In terms of alpha-amylase levels, our study did not reveal statistically significant differences between patients with Stage III/IV periodontitis and those with Stage I/II. These findings are consistent with Develioglu et al., who also reported no significant differences among patients with varying disease severity [
18]. Similarly, Parlak et al. observed slightly elevated alpha-amylase levels in individuals with periodontitis and gingivitis compared with healthy controls, though without statistical significance [
40]. While these findings are consistent with existing research, our study offers additional insight by evaluating alpha-amylase levels in a mixed group of smokers and non-smokers, with an average enzyme level of 111.33 UI/mL—lower than the significantly elevated levels reported in smokers with periodontitis in a previous study (177.96 ± 14.5 vs. 94.04 ± 19.6 UI/mL) [
41]. This difference may be influenced by our standardized morning saliva collection protocol, as alpha-amylase activity is known to rise in the late afternoon [
15]. Furthermore, our findings align with studies showing a significant reduction in alpha-amylase levels following periodontal treatment, such as scaling and root planing [
42].
Our study has several strengths.

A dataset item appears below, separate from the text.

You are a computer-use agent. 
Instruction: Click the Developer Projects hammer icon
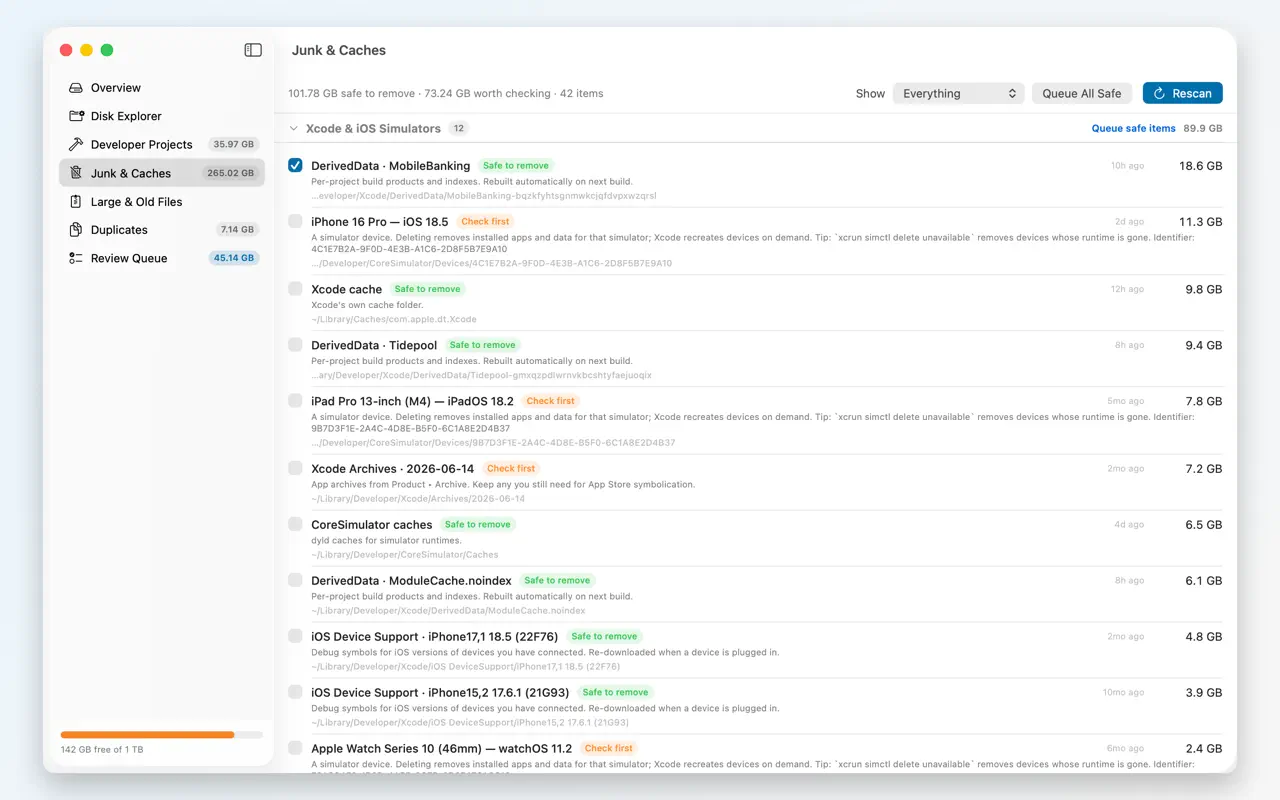(x=76, y=144)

First, it employed standardized clinical protocols carried out by calibrated periodontists with high intra- and inter-examiner agreement. Second, periodontitis was diagnosed and classified according to the 2017 World Workshop criteria [
14], using clearly defined, internationally accepted diagnostic thresholds, which enhances the reproducibility and clinical relevance of the findings. Third, the study uniquely combined neuroendocrine (CgA, sAA) and inflammatory (IL-1β, IL-6) salivary biomarkers to explore the biological interplay between stress and periodontal inflammation. However, certain limitations must be acknowledged. The cross-sectional design limits causal inference. The absence of a healthy control group restricts the ability to compare findings across the full health–disease spectrum. Additionally, the single-center setting and modest sample size may limit generalizability. Future longitudinal and multi-center studies are warranted to validate these findings and explore causal pathways.